> [Exercise directions] In the court hearing transcript below, what was the demand made of the employer in Alcan?

MR PARRY: One considers, in my submission, whether what is affected in the relationship affects, for example, the employee as an employee and the employer as an employer. For example, in Alcan, the demand was that the employer collect union dues and remit them to the union. The Court said that did not relate to the employer in his role as an employer. That made the employer, in effect, collecting a debt and remitting it to the union. The employer was then acting as an agent in effect of the union in so remitting the matter.
We similarly say here the bargaining agent’s fee is a fee that is demanded or required that non‑union members pay, that is, forcibly deducted from their salary and remitted to the union. Again, we would say that that puts the employer not in the position of an employer but rather an agent for the union in collecting a fee. In our submission, following on from Portus – and I think I have referred to that in our outline of submissions – we say that that puts the employer and the employees affected in a different position than in respect of their direct relationship as employer and employee.
McHUGH J: Did we not say in Alcan, following Manufacturing Grocers, that the matter must be connected with the relationship in the sense that it is between the employer in its capacity as an employer and the employee in his or her capacity as an employee? Did we not use the word “capacity”?
MR PARRY: That is almost directly from Manufacturing Grocers I think as well, your Honour.
KIRBY J: What is wrong with the argument that if you are an employee who, declining to join a union, nonetheless takes the benefit as employee of activities which unions perform, that that is something that pertains as such to your activities and identity as an employee and therefore to your relationship with your employer? That the conditions say in the staff canteen or in other attributes, danger and so on, that trade unions are involved in, inure to your benefit qua employee and therefore it is not a collecting agency; it is related to your work conditions even though you are not a member of the union.

> [Collected material]
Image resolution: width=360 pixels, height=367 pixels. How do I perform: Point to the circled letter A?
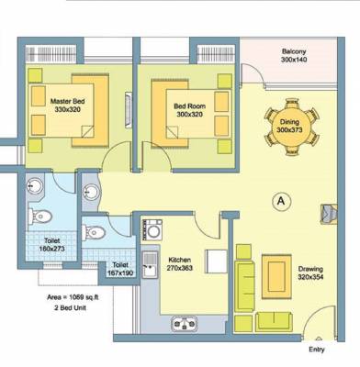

> [Solution to the exercise] The demand was that the employer collect union dues and remit them to the union.